**Records**
####################
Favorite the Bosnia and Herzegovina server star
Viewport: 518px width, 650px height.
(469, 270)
####################
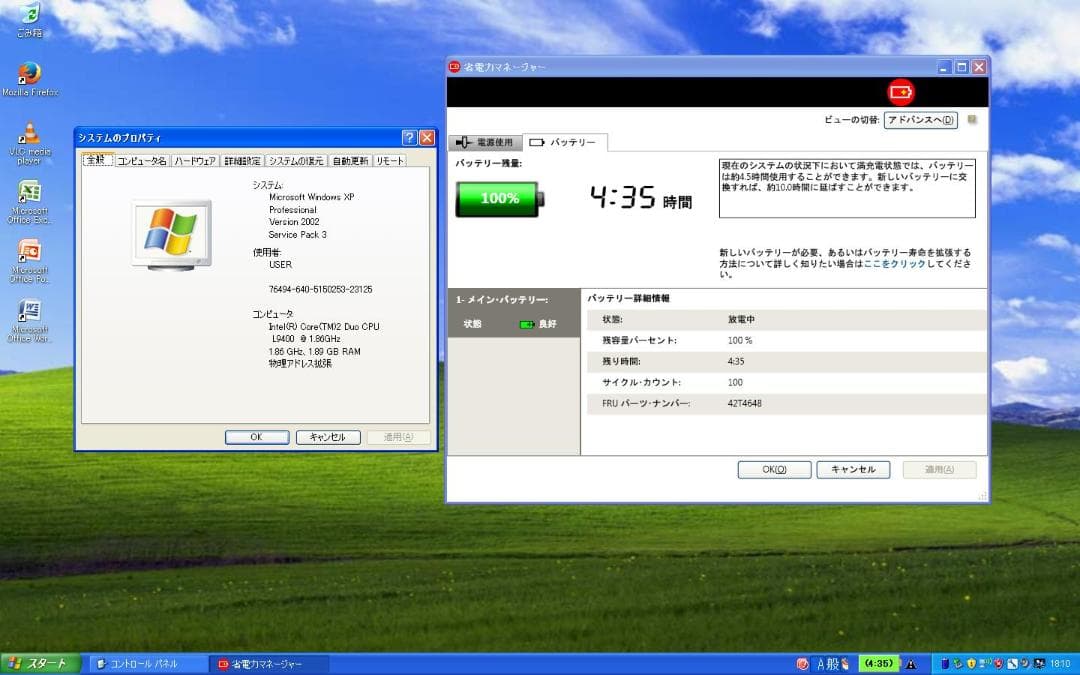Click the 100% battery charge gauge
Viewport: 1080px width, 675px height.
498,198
####################
**Task description**
Find every line in the records that contains the word "Viewport", and copy each one.

**Final result**
Viewport: 518px width, 650px height.
Viewport: 1080px width, 675px height.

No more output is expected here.